Hot pepper jelly is an absolute taste sensation when paired with cream cheese. I make a few versions that are sure to please any palate. It is a good way to use up excess hot peppers from the garden. It's also one of those products that immediately says homemade because aside of the specialty food shops, hot pepper jelly is seldom found in the grocery stores.
This year I made a low sugar hot pepper jelly for the holiday season feature red and green flecks for festive entertaining. We are not huge fans of sugar but for hot pepper jelly you need just enough sugar to tame the heat. I use Pomona's pectin which is a low methyoxy pectin that uses calcium water for the gel rather than sugar so the amount of sugar in a recipe can be greatly reduced. Other pectins (eg. Certo, SureJel) cannot be substituted in this recipe. This jelly is well worth the extra effort. It is beyond delightful, a sure crowd pleaser!

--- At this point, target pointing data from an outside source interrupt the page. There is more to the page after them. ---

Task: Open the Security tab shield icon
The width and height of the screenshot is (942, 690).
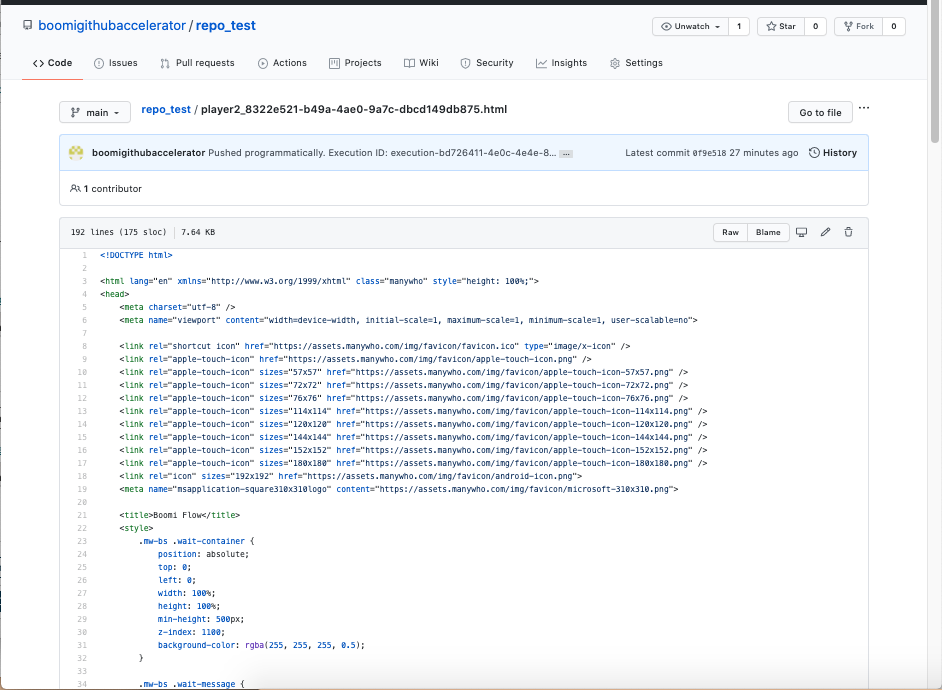Action: (x=487, y=62)
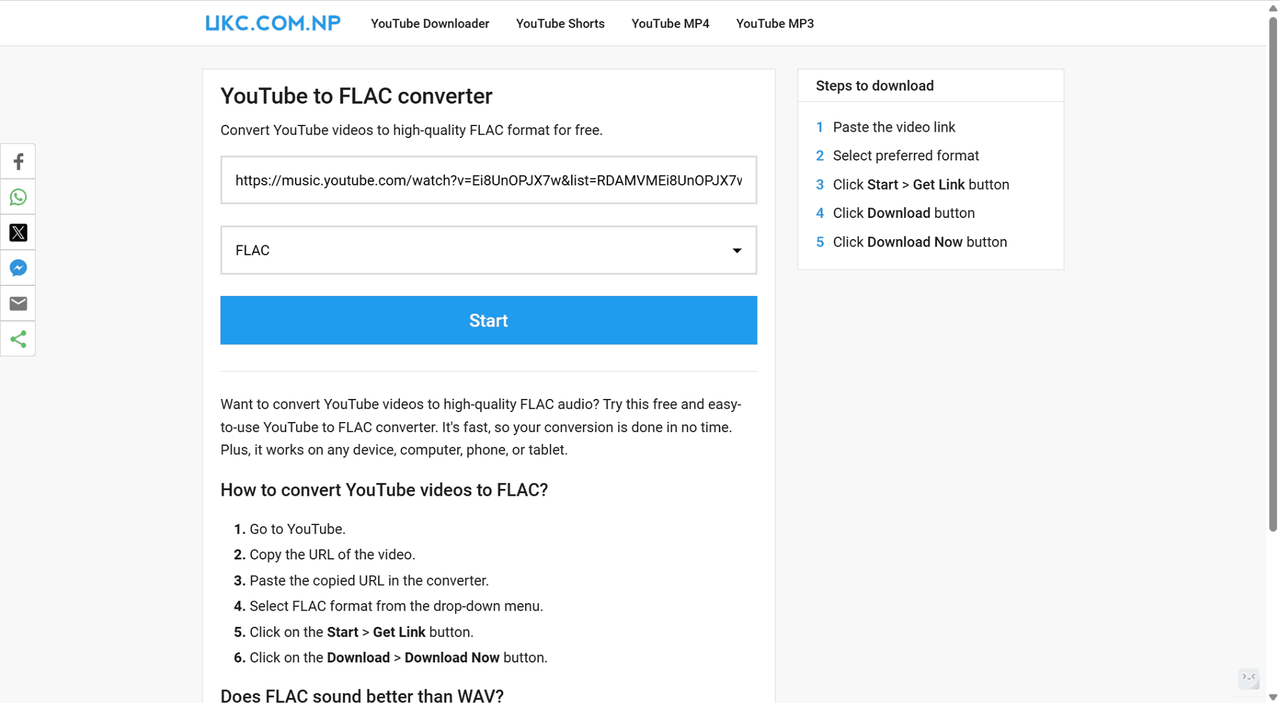This screenshot has height=703, width=1280.
Task: Navigate to YouTube MP4 page
Action: click(x=670, y=24)
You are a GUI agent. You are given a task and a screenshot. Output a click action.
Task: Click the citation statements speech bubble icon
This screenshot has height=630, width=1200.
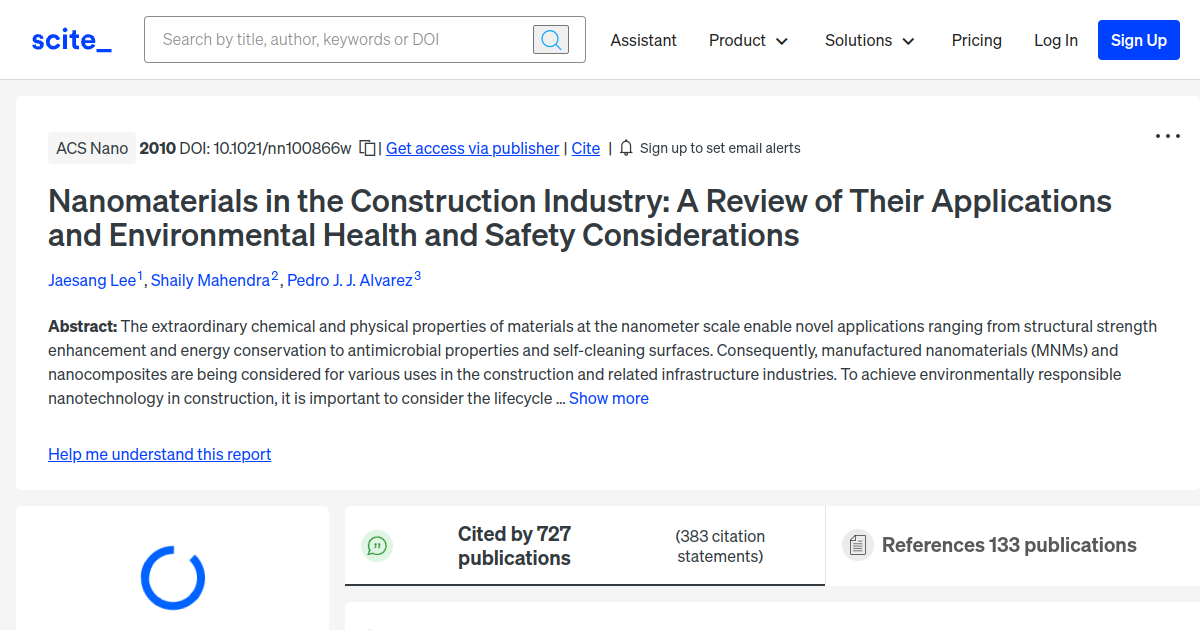point(377,546)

Low Sugar Hot Pepper Jelly
recipe by: Garden Gnome
1 c finely chopped sweet red peppers
⅓ c finely chopped jalapeño peppers
1⅓ c white vinegar
2⅓ c organic granulated sugar
1½ tsp Pomona's pectin
2 tsp calcium water
Bring the peppers, vinegar and calcium water to a boil then reduce heat and simmer 5 minutes. Mix the pectin in ½ c of the sugar. Stir the pectin mixture into the pepper mixture stirring well until dissolved. Stir in the rest of the sugar. Return to a boil. Ladle into hot jars leaving ¼-inch headspace. Adjust two piece metal snap lids (or Tattler reusable lids or glass inserts). Screw bands on jars (adjust accordingly if not using metal snap lids). Process for 250 ml for 10 minutes in BWB canner at altitudes up to 1,000 feet above sea level. At higher altitudes refer to altitude adjustment chart on Canning FYI page. Remove from canner. Adjust bands if using Tattler or glass inserts. Allow to cool 24 hours. Remove bands and test for seal. Wash and dry bands and jars. Label and store.